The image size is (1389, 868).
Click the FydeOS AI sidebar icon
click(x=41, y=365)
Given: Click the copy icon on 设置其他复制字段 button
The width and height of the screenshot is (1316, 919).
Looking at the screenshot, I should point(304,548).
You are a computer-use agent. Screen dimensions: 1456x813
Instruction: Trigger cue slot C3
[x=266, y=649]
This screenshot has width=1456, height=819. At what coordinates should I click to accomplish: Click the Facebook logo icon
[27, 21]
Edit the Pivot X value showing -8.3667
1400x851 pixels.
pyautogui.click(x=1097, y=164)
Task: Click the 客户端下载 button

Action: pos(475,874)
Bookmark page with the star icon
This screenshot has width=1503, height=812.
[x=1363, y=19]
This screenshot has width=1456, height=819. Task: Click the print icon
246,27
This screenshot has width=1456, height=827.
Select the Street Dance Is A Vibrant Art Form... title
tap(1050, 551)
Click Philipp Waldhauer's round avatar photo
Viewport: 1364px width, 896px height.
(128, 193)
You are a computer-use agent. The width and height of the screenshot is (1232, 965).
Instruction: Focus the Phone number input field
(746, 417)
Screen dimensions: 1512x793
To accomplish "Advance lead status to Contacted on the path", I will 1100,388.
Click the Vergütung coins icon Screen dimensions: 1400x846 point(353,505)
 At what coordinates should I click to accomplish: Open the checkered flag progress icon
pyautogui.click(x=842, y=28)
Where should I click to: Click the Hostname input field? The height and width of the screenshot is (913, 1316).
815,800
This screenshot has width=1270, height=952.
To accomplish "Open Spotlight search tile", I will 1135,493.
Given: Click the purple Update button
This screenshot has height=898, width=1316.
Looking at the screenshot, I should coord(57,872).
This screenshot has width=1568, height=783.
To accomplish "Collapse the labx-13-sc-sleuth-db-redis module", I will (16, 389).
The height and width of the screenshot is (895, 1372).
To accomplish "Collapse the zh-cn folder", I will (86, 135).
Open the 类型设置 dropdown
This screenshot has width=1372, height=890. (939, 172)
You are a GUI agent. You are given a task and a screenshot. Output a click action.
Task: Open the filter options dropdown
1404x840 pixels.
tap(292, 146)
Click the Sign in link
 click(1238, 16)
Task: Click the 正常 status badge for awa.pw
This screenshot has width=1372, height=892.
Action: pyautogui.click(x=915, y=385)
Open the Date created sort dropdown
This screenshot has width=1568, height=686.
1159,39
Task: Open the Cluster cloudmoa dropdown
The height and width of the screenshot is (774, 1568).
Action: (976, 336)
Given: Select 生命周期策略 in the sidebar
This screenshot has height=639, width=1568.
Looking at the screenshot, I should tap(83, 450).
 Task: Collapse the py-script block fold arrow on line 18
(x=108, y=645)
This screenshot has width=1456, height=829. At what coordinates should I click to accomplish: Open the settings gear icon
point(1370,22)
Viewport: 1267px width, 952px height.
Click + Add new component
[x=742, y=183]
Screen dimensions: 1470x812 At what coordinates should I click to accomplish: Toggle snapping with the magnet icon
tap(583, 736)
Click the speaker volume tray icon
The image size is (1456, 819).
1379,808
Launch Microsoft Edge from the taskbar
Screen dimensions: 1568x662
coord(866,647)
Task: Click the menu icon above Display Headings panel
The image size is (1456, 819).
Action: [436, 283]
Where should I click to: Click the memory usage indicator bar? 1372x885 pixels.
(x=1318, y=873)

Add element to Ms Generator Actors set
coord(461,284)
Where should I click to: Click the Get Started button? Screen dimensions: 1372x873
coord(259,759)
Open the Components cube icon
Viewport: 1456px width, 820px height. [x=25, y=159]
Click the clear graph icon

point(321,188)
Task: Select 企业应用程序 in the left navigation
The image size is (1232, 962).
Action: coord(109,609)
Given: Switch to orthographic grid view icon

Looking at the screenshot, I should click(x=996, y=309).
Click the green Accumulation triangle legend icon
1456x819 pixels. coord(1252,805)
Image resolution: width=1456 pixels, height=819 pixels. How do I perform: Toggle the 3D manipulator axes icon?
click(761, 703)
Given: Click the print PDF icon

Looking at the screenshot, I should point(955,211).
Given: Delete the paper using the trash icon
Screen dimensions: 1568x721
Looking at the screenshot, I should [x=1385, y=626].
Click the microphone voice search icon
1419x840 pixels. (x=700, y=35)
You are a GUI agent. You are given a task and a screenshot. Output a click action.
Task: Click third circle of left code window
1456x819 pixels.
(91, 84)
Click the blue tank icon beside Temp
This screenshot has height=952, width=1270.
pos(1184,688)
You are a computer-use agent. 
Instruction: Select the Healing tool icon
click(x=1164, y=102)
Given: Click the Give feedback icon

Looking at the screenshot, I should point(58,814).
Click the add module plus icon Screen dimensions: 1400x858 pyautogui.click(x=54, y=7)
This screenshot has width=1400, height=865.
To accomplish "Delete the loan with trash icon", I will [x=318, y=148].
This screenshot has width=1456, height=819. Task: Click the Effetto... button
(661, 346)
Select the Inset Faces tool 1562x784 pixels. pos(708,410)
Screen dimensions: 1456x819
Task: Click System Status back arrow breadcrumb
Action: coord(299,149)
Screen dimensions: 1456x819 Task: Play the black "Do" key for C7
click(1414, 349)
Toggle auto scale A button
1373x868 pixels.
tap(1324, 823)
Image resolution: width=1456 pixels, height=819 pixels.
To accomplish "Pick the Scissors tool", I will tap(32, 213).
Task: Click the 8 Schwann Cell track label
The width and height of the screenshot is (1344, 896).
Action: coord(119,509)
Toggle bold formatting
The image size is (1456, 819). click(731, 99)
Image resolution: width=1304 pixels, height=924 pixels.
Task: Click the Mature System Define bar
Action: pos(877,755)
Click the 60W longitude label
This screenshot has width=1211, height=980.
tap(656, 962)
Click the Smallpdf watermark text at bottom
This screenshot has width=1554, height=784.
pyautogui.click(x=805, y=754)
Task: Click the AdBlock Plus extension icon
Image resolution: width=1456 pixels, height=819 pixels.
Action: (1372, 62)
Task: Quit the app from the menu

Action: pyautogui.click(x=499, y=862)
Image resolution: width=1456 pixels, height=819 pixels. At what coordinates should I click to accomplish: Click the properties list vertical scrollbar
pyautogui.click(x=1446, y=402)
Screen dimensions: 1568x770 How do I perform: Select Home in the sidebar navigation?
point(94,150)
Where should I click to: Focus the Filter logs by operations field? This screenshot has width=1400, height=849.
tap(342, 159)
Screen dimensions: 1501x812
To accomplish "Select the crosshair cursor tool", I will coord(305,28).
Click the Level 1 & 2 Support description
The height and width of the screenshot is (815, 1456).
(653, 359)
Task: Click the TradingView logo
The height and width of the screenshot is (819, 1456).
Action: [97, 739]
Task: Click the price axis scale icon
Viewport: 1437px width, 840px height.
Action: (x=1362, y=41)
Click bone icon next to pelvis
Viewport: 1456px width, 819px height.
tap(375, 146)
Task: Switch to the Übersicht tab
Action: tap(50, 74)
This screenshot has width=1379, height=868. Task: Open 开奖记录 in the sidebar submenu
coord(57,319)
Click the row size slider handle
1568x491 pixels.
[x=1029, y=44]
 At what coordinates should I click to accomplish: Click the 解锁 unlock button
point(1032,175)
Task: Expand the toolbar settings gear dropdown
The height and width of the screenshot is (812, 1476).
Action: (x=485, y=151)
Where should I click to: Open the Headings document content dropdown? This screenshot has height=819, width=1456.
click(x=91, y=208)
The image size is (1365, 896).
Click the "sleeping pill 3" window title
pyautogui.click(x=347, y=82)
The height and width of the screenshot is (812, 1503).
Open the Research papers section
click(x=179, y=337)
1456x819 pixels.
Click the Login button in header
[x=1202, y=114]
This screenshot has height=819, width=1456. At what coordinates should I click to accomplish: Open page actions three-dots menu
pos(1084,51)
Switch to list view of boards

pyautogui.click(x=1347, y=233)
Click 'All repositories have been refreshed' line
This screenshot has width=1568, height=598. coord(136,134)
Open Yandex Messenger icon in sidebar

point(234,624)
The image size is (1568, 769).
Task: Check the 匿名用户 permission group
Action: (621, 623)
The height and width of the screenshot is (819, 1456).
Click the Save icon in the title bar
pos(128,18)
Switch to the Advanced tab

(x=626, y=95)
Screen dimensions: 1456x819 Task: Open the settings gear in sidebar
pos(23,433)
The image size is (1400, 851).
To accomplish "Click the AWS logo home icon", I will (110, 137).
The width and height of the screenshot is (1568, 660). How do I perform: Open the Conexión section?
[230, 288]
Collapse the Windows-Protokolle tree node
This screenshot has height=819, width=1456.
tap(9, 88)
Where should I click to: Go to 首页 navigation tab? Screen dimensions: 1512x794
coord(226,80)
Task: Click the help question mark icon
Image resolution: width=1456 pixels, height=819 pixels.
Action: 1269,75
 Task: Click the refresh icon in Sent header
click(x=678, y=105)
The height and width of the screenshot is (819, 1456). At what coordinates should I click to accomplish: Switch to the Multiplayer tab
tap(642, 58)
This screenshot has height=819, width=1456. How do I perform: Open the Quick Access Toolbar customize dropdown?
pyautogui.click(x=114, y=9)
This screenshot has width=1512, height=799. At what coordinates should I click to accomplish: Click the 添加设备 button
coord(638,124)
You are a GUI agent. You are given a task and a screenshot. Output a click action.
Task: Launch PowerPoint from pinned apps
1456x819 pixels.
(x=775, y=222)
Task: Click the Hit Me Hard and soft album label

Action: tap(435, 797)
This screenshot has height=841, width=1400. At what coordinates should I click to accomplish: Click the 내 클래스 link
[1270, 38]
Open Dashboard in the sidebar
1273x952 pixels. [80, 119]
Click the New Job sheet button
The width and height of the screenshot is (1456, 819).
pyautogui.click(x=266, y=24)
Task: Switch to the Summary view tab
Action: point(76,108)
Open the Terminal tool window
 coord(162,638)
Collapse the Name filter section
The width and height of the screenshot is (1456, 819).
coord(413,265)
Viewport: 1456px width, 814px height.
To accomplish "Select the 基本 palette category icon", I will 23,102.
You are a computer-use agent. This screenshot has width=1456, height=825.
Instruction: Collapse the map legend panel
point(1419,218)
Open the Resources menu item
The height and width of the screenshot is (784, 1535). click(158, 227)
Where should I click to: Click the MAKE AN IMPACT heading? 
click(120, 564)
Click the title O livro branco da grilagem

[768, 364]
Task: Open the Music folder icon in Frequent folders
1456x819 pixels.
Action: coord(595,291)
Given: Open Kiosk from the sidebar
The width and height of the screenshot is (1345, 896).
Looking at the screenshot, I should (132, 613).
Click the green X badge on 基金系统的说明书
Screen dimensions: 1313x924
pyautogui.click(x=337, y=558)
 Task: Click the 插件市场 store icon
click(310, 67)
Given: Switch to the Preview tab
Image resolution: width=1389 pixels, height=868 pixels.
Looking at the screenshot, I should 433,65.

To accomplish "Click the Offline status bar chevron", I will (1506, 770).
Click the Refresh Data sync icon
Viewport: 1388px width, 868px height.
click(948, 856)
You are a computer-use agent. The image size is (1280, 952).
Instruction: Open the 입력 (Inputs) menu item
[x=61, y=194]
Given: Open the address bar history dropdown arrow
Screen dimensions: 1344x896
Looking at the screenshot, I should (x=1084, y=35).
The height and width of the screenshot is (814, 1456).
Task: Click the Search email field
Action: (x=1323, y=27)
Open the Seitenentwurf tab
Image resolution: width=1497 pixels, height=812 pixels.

──────

→ The problem:
Lines from the top of the entries above to the line that contains "You are a computer-use agent. Screen" should be set down exactly, please, with both ends kept and nothing added.

→ Written solution:
The image size is (1389, 868).
Click the FydeOS AI sidebar icon
click(x=41, y=365)
Given: Click the copy icon on 设置其他复制字段 button
The width and height of the screenshot is (1316, 919).
Looking at the screenshot, I should point(304,548).
You are a computer-use agent. Screen dimensions: 1456x813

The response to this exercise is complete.